----- Document passage -----
My second strategy is to purposefully assess my give myself to give others ratio. I ask myself what I have done for myself today/this week/this month and compare that to what I have done for others. There are rarely times when there is perfect balance and I do not think that an even fifty-fifty split is required. However, being aware of where the scale is tipping helps me make decisions to better take care of myself, even if that just means taking a half hour during lunch to go for a walk in the park or an hour at night to watch a corny and brainless television show. Sometimes, albeit rarely, the scale tips the other direction, and I need to do better at reaching out to others and offering support or care.
For me, part of this lesson is that it is not one-sided. Sometimes we forget that the other people in our lives also need to take care of themselves, meaning they cannot always give us what we need in the moment that we need it. I have found that maintaining relationships built on mutual respect and mutual accountability helps. Being able to tell my boyfriend what I need means that I need to be willing to hear what he needs, even if the two needs are incompatible. Being able to tell my parents, “no, I can’t do that this weekend,” requires me to hear their “no’s” without being offended or upset. Knowing how to clearly articulate when something is not working or taking a toll on my health, means needing to accept when others might need a break. I believe that part of building a more compassionate society lies in this tension. If we simultaneously commit to taking care of ourselves and each other, we will inevitably create spaces where everyone has access to the oxygen they need to be their best selves and to continue living their most authentic and meaningful lives.
----- Data extracts -----
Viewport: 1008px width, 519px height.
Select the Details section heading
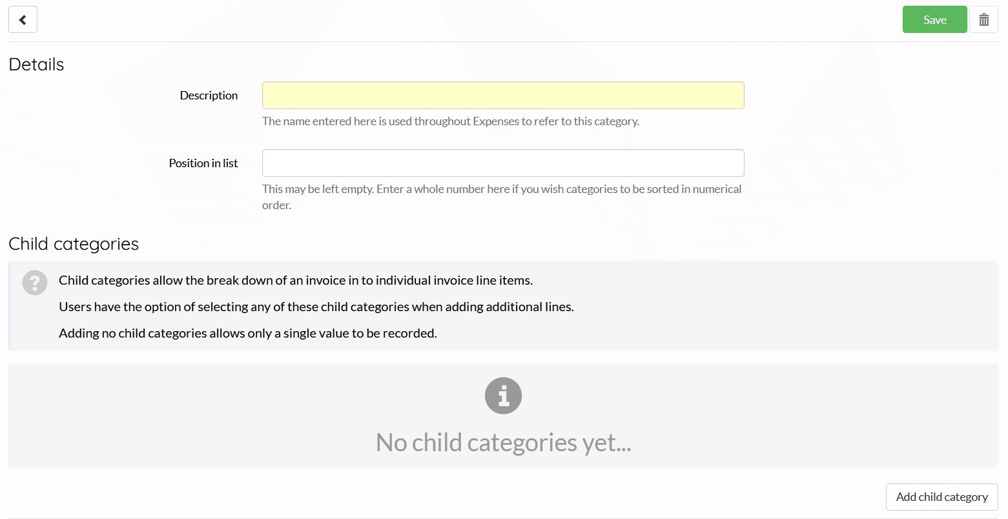[x=36, y=65]
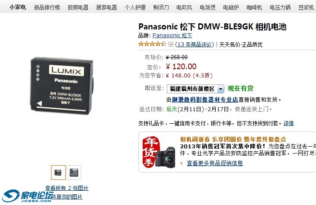Open the rating breakdown dropdown arrow
316x205 pixels.
coord(171,44)
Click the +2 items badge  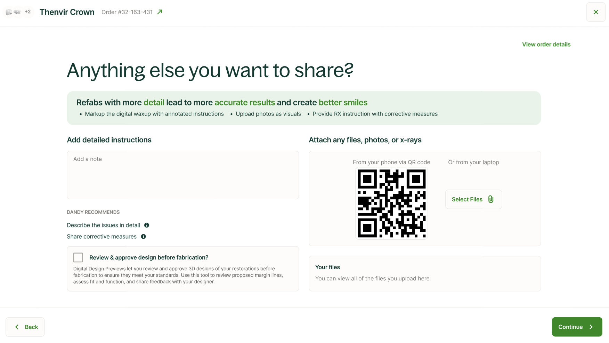pos(28,12)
-----
* _What you will do_
From the passage above about balancing self-care with care for others, can you extract the words starting with "My second strategy" and going on through "support or care.", copied without any change?

* _Written answer_
My second strategy is to purposefully assess my give myself to give others ratio. I ask myself what I have done for myself today/this week/this month and compare that to what I have done for others. There are rarely times when there is perfect balance and I do not think that an even fifty-fifty split is required. However, being aware of where the scale is tipping helps me make decisions to better take care of myself, even if that just means taking a half hour during lunch to go for a walk in the park or an hour at night to watch a corny and brainless television show. Sometimes, albeit rarely, the scale tips the other direction, and I need to do better at reaching out to others and offering support or care.